In This Review

Managing Mexico: Economists from Nationalism to Neoliberalism
Managing Mexico: Economists from Nationalism to Neoliberalism
By Sarah Babb
Princeton University Press, 2001, 259 pp

Babb examines the rise of Mexico's economists to show how this initially powerless group -- once strongly nationalist and leftist -- embraced neoliberal orthodoxy and became a key player in Mexico's shift toward privatization, deregulation, and free trade. This story of the "Americanization" of Mexican economics has been told before, but never in such detail. Babb writes of how a second-rate night school, the Autonomous Technological Institute of Mexico, was remade by a small group of central bankers into a world-renowned bastion of neoclassical economics. Eventually, many of its graduates headed for government jobs and transformed national economic policies. Babb also looks at Mexico's U.S.-trained technocrats as they gained power in the 1980s.
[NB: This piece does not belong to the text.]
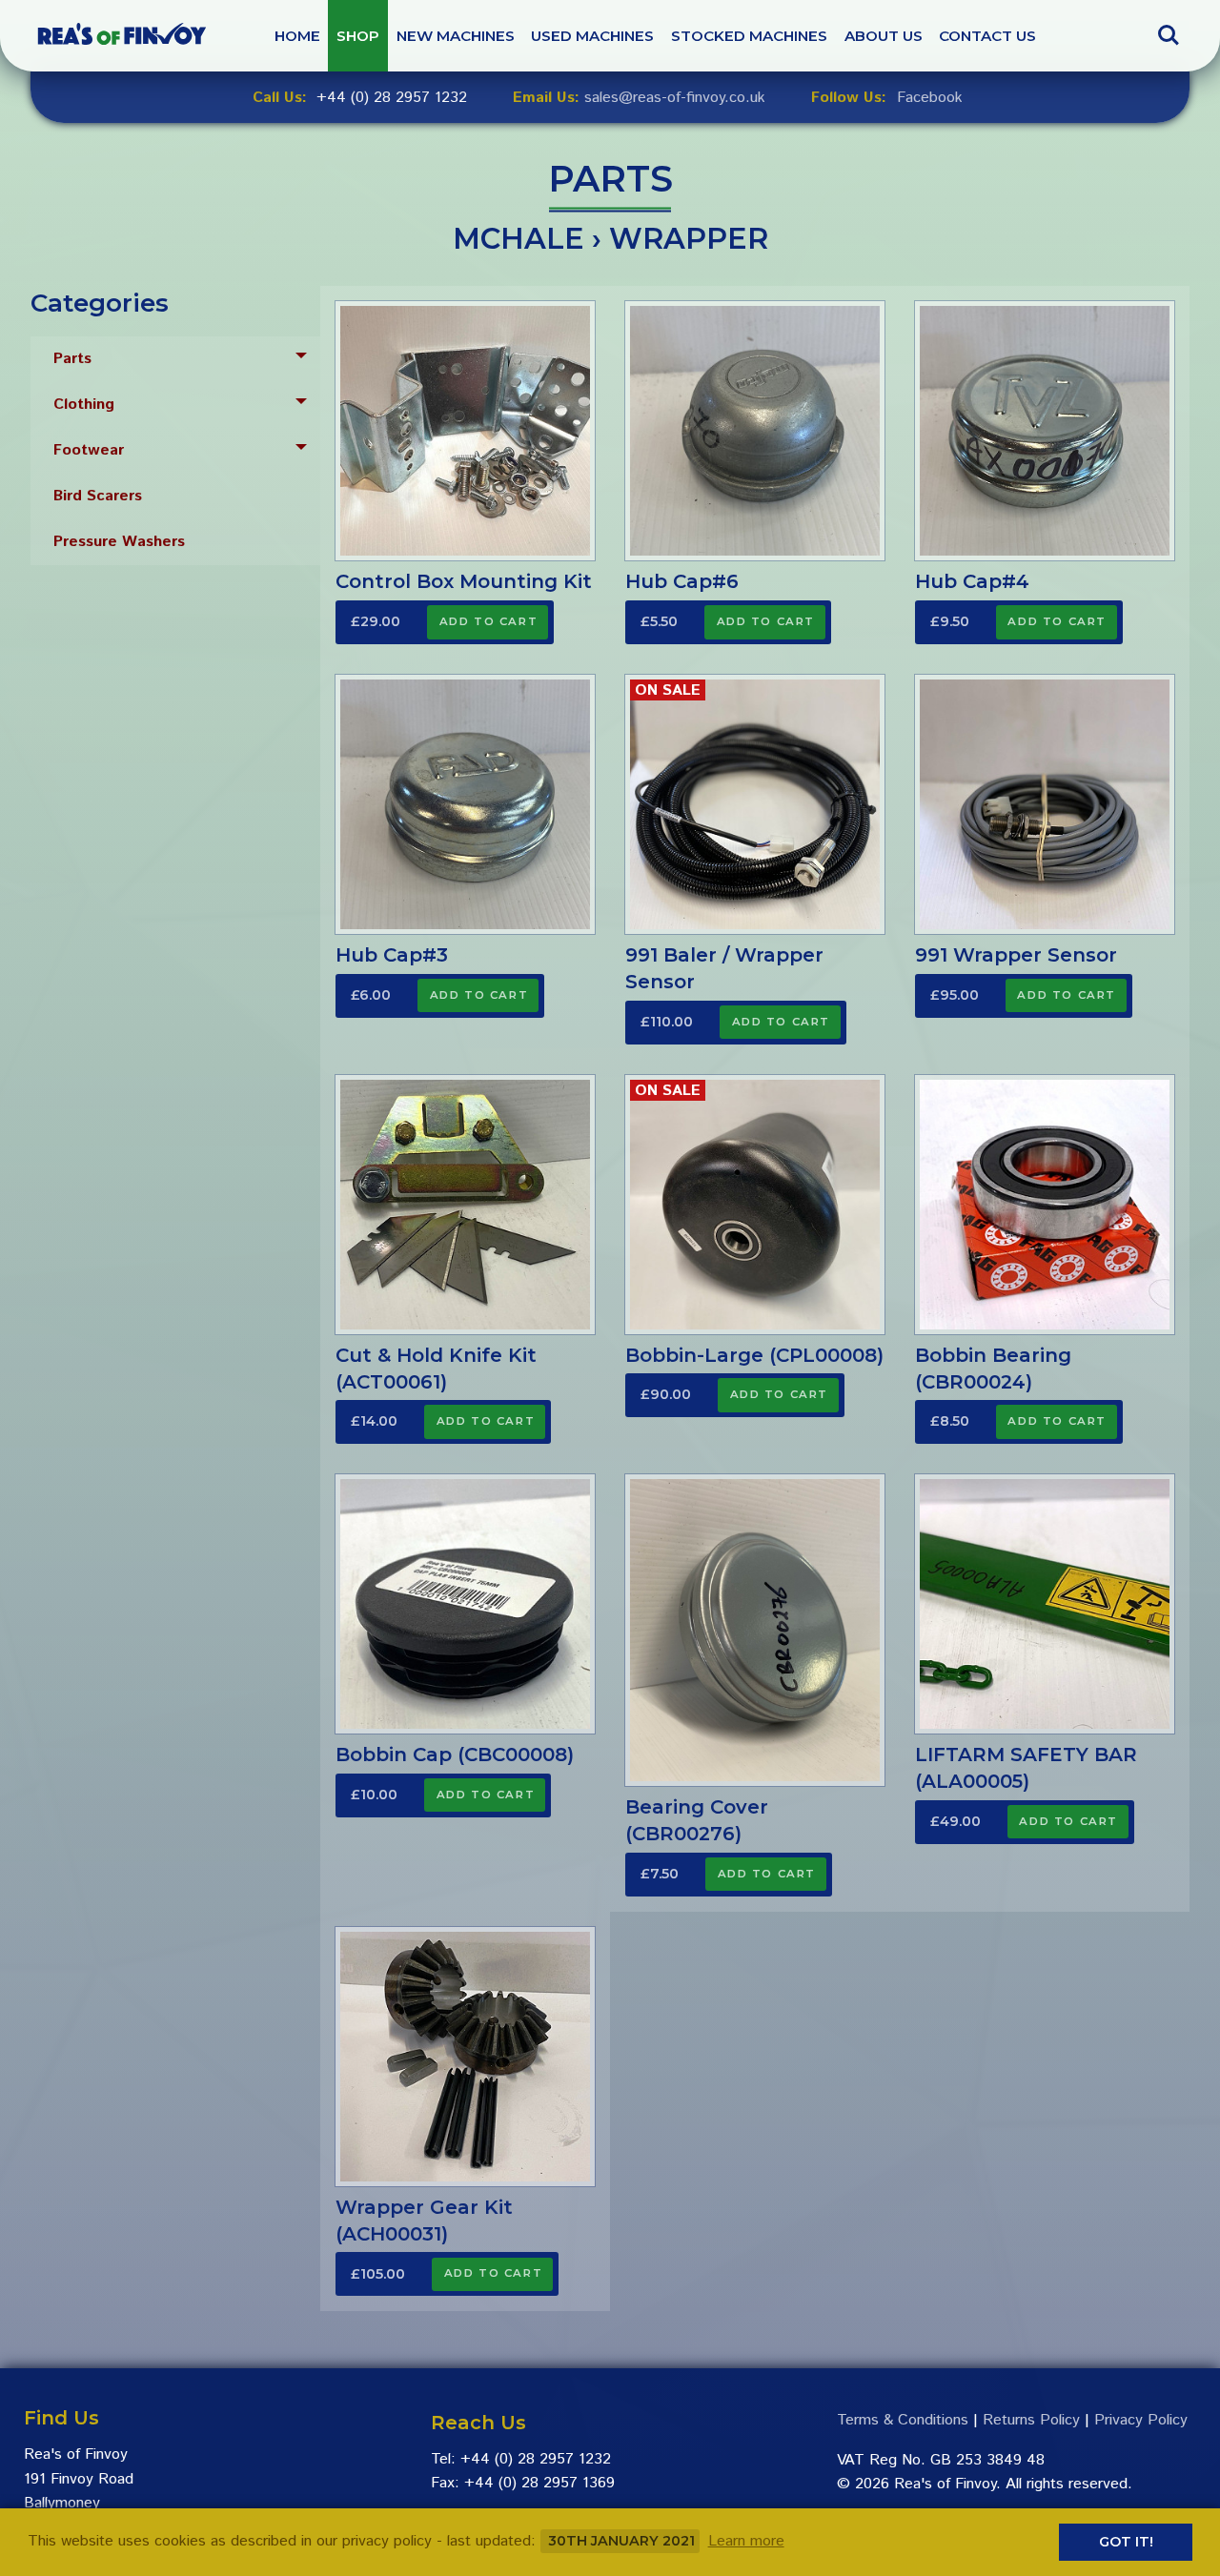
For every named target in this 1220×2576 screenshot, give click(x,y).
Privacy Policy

Of course, not all was a story of success. Babb cites a 1993 article in The Economist stating that Mexico had "the most economically literate government in the world"; soon thereafter, these same technocrats helped produce the 1994 peso crisis. But even that episode did not undermine their credibility. Babb concludes on a more worried note, warning that in a region with monumental problems of social inequality and social injustice, "economic policy choices are moving even further from the ballot box into the hands of experts."